November 27, 2000,
As the problems and challenges escalate for many of the major players on the home textiles manufacturing/supplier side, one wonders if it is not time to look at how they got into these situations and whether the retailing community exerted such a force on them that they forgot a lot about Mother Nature.
Now folks, we're not talking about your $100,000 cost account or even your $5 million cost account. We're talking big, Big, BIG numbers-and yet these guys don't get the respect or interest they deserve at the big fellas along the avenue.
And then just this month another retailer, albeit significantly smaller, related in a wide-ranging conversation that his company was an 800 telemarketing account for the major mills.
What it sounds like is the mills have decided, despite all the frippery that goes with designer names, upscale programs and the like, is that survival is based on who wins the latest mart auction.
This is the gambit that keeps the voracious appetites of the machines filled to overflowing.
But as we have seen in recent weeks, the marts have issued warnings-along with their compatriots in retailing-that things may not be so terrific out there in Americaland.
And, boy, are those machines getting hungry-not yet a desperate malnutrition situation but definitely a heavy-duty diet problem.
At the same time we're seeing the strong growth patterns from some of the second-tier supplier sources that have acknowledged that not all of retailing stems from Bentonville or Minneapolis or Troy.
And even more interesting are the reports from niche supplier players that are picking up business from upper mainstream folks as well as a whole new bunch of retailers that are expanding their sights into the home textiles world.
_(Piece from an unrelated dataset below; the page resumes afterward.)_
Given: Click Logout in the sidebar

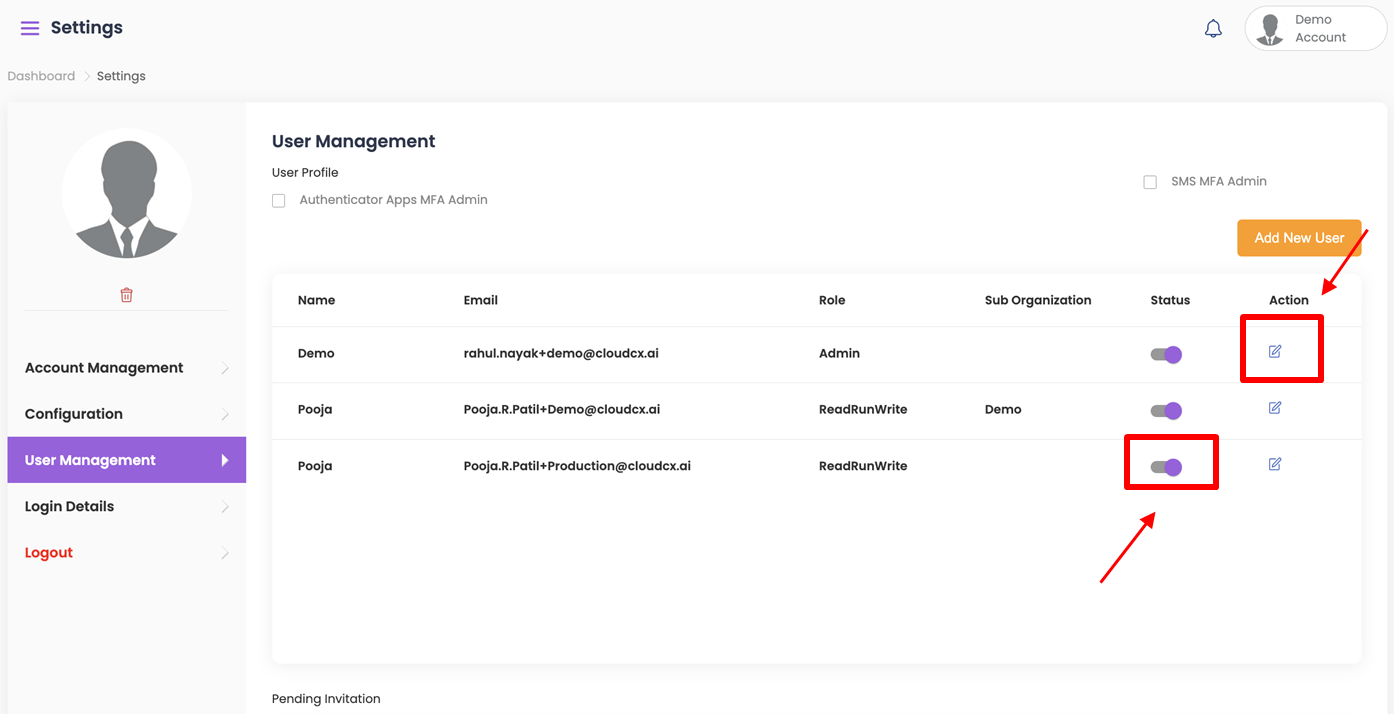Looking at the screenshot, I should coord(49,553).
Mother Nature, some really sage professors told me long ago, never lets a vacuum go unfilled. What's happening in this business is just another example of how a whole new generation of home textiles suppliers and retailers can grow and prosper. They don't know what they shouldn't be doing according to the big guys standards, and they're hitting some hot buttons with customers who are buying many of these non-commodity home textiles products.